> **PROBLEM REQUIREMENTS**
Send back the entries exactly as they were given.

=== DATASET ===

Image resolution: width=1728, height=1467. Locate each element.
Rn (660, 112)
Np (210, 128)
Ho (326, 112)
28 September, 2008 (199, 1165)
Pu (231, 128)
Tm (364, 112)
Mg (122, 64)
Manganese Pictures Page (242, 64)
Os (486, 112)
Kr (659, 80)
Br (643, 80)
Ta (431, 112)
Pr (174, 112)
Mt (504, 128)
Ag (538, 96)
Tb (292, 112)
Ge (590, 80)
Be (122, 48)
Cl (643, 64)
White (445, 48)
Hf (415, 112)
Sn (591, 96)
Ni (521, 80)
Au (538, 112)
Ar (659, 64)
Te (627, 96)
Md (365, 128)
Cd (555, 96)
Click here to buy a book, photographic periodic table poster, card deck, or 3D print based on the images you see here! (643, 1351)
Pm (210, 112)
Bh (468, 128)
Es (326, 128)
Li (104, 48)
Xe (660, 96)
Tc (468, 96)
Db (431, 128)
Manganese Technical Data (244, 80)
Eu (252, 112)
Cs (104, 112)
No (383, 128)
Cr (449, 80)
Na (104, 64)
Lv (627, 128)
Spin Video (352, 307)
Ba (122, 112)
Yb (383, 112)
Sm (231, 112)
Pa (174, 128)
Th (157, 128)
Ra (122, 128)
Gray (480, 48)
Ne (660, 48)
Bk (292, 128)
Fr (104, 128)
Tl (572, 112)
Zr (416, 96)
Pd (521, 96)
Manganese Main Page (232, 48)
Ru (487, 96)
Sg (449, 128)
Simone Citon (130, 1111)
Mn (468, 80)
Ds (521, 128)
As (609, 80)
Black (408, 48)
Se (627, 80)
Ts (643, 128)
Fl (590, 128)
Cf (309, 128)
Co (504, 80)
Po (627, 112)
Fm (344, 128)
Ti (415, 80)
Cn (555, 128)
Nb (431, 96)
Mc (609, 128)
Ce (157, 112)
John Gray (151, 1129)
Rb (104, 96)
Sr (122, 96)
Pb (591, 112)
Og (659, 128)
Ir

===

> **ANSWER TO THIS EXERCISE**
Image resolution: width=1728, height=1467. Locate each element.
Rn (660, 112)
Np (210, 128)
Ho (326, 112)
28 September, 2008 (199, 1165)
Pu (231, 128)
Tm (364, 112)
Mg (122, 64)
Manganese Pictures Page (242, 64)
Os (486, 112)
Kr (659, 80)
Br (643, 80)
Ta (431, 112)
Pr (174, 112)
Mt (504, 128)
Ag (538, 96)
Tb (292, 112)
Ge (590, 80)
Be (122, 48)
Cl (643, 64)
White (445, 48)
Hf (415, 112)
Sn (591, 96)
Ni (521, 80)
Au (538, 112)
Ar (659, 64)
Te (627, 96)
Md (365, 128)
Cd (555, 96)
Click here to buy a book, photographic periodic table poster, card deck, or 3D print based on the images you see here! (643, 1351)
Pm (210, 112)
Bh (468, 128)
Es (326, 128)
Li (104, 48)
Xe (660, 96)
Tc (468, 96)
Db (431, 128)
Manganese Technical Data (244, 80)
Eu (252, 112)
Cs (104, 112)
No (383, 128)
Cr (449, 80)
Na (104, 64)
Lv (627, 128)
Spin Video (352, 307)
Ba (122, 112)
Yb (383, 112)
Sm (231, 112)
Pa (174, 128)
Th (157, 128)
Ra (122, 128)
Gray (480, 48)
Ne (660, 48)
Bk (292, 128)
Fr (104, 128)
Tl (572, 112)
Zr (416, 96)
Pd (521, 96)
Manganese Main Page (232, 48)
Ru (487, 96)
Sg (449, 128)
Simone Citon (130, 1111)
Mn (468, 80)
Ds (521, 128)
As (609, 80)
Black (408, 48)
Se (627, 80)
Ts (643, 128)
Fl (590, 128)
Cf (309, 128)
Co (504, 80)
Po (627, 112)
Fm (344, 128)
Ti (415, 80)
Cn (555, 128)
Nb (431, 96)
Mc (609, 128)
Ce (157, 112)
John Gray (151, 1129)
Rb (104, 96)
Sr (122, 96)
Pb (591, 112)
Og (659, 128)
Ir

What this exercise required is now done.